* _Task objective_:
Rewrite the lines starting at the one that contains "At what (x,y)" and ending at the one that contains "Looking at the", swapping "screenshot" for "screen image" and changing nothing else. Leave the pictures out of your answer.

* begin Records supplied *

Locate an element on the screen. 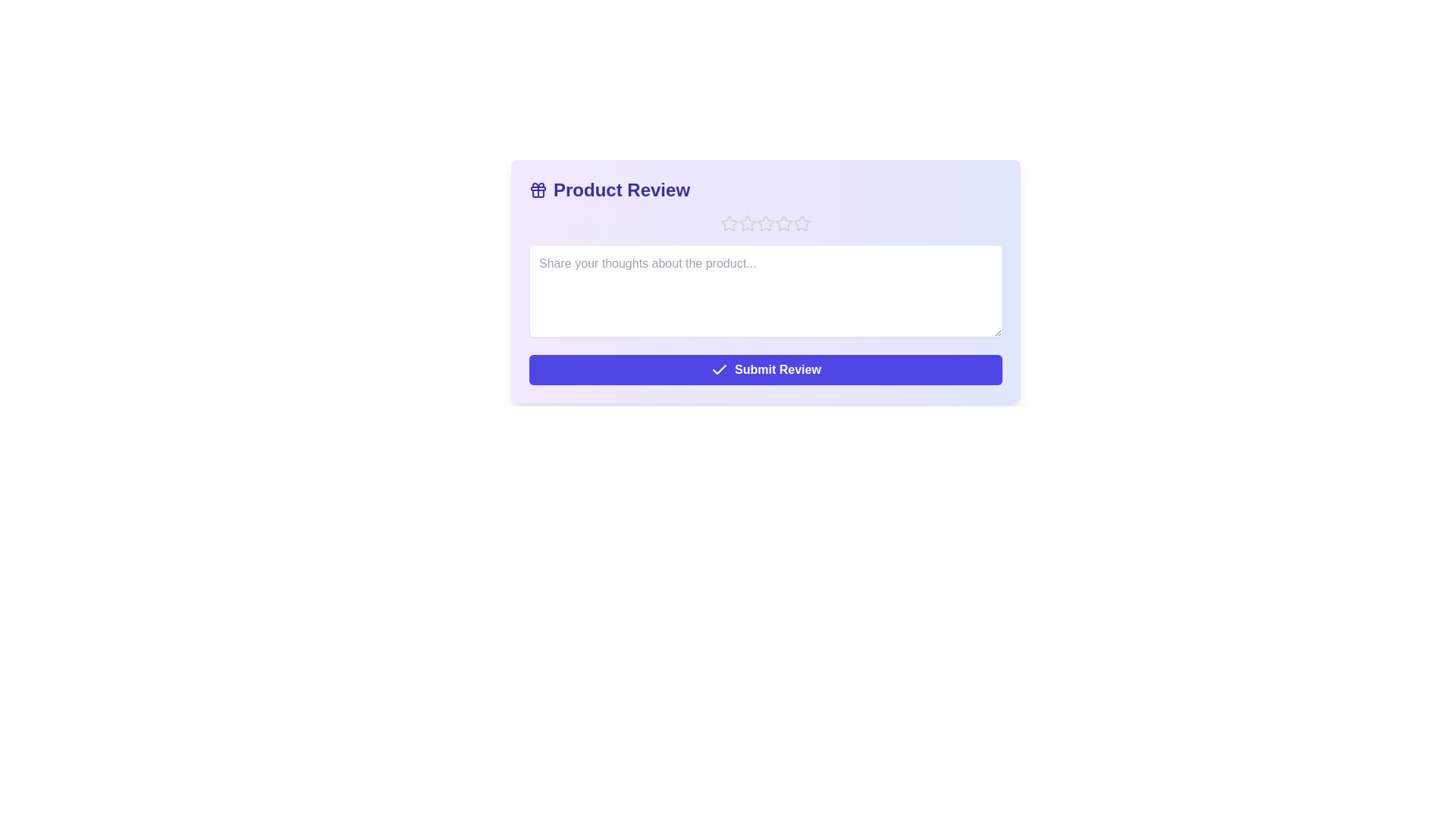  the product rating to 3 stars by clicking the corresponding star is located at coordinates (765, 223).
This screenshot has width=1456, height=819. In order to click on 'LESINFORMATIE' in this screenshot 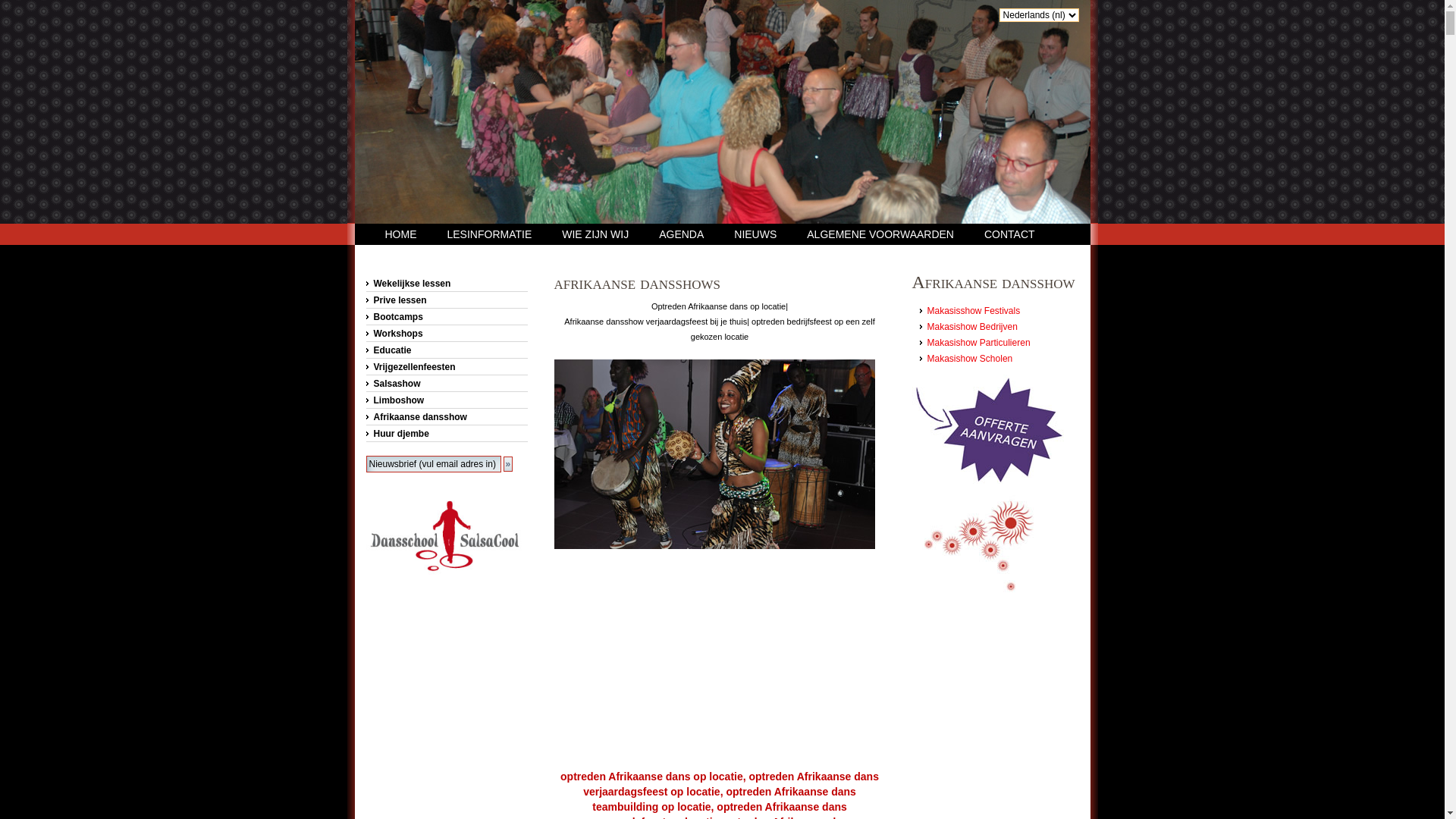, I will do `click(490, 234)`.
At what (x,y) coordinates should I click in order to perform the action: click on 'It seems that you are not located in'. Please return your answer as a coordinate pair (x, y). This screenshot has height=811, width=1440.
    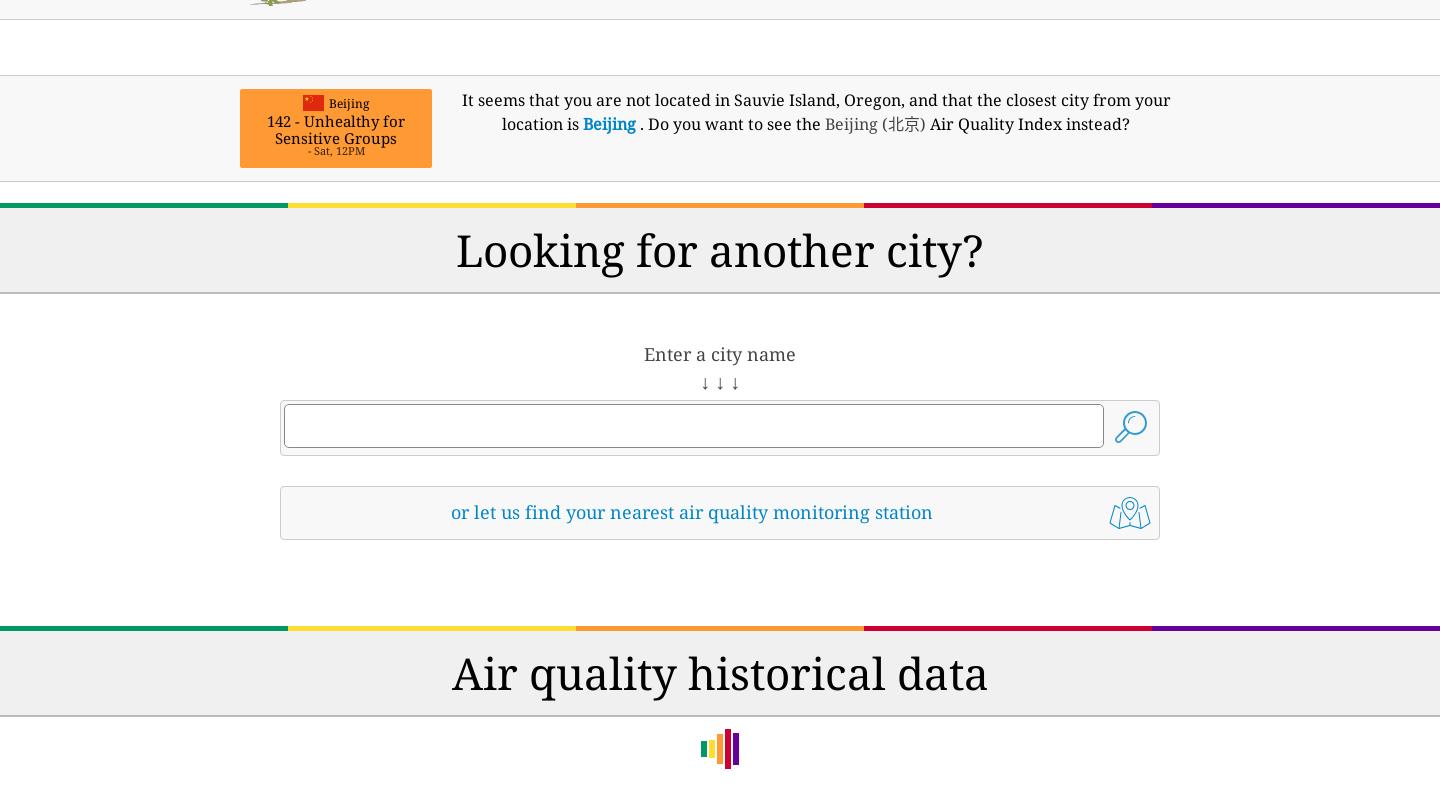
    Looking at the image, I should click on (597, 99).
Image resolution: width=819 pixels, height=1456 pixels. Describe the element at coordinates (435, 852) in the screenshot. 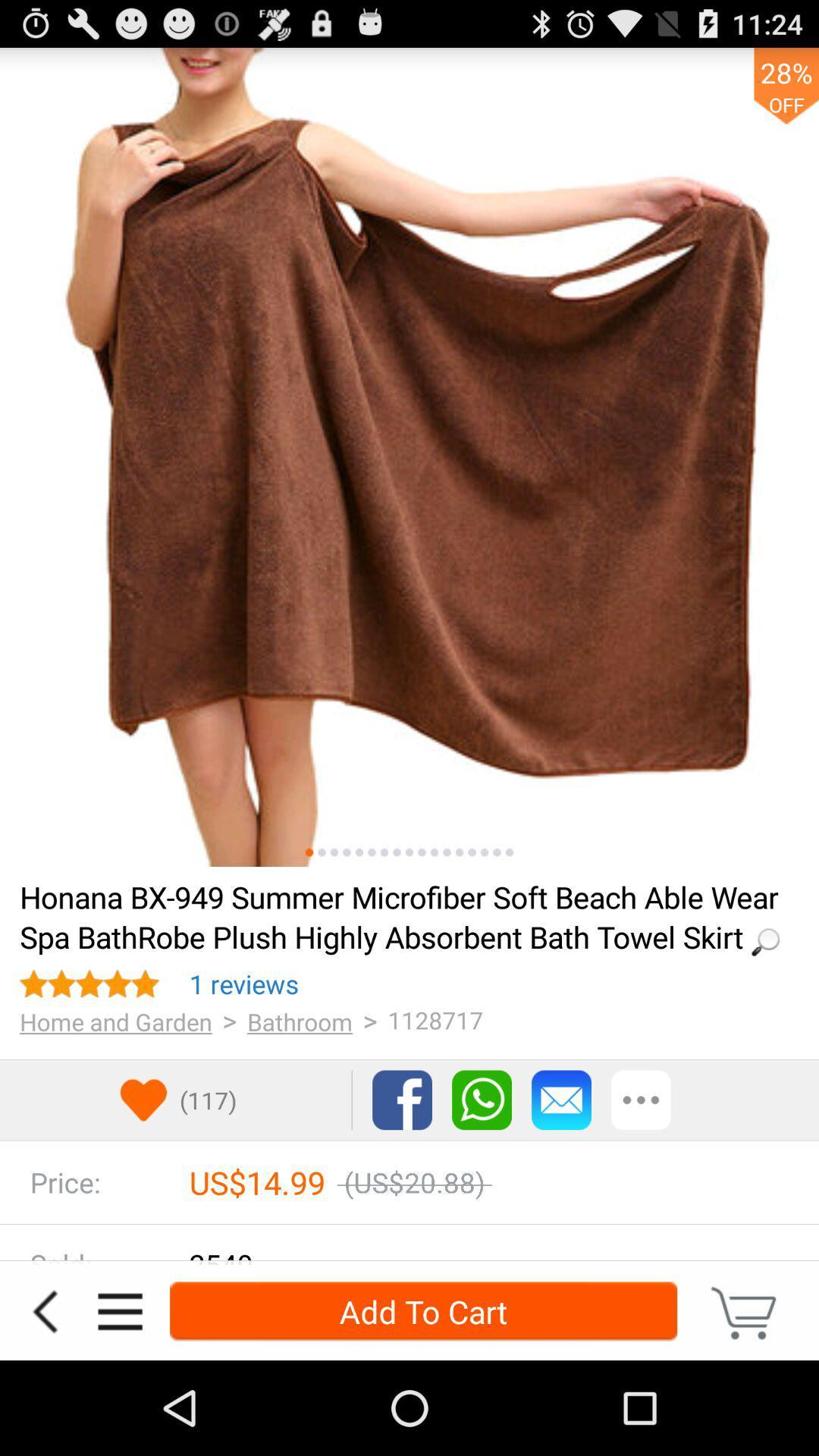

* end Records supplied *

* _Expected answer_:
At what (x,y) coordinates should I click in order to perform the action: click on 'It seems that you are not located in'. Please return your answer as a coordinate pair (x, y). This screen image has height=811, width=1440.
    Looking at the image, I should click on (597, 99).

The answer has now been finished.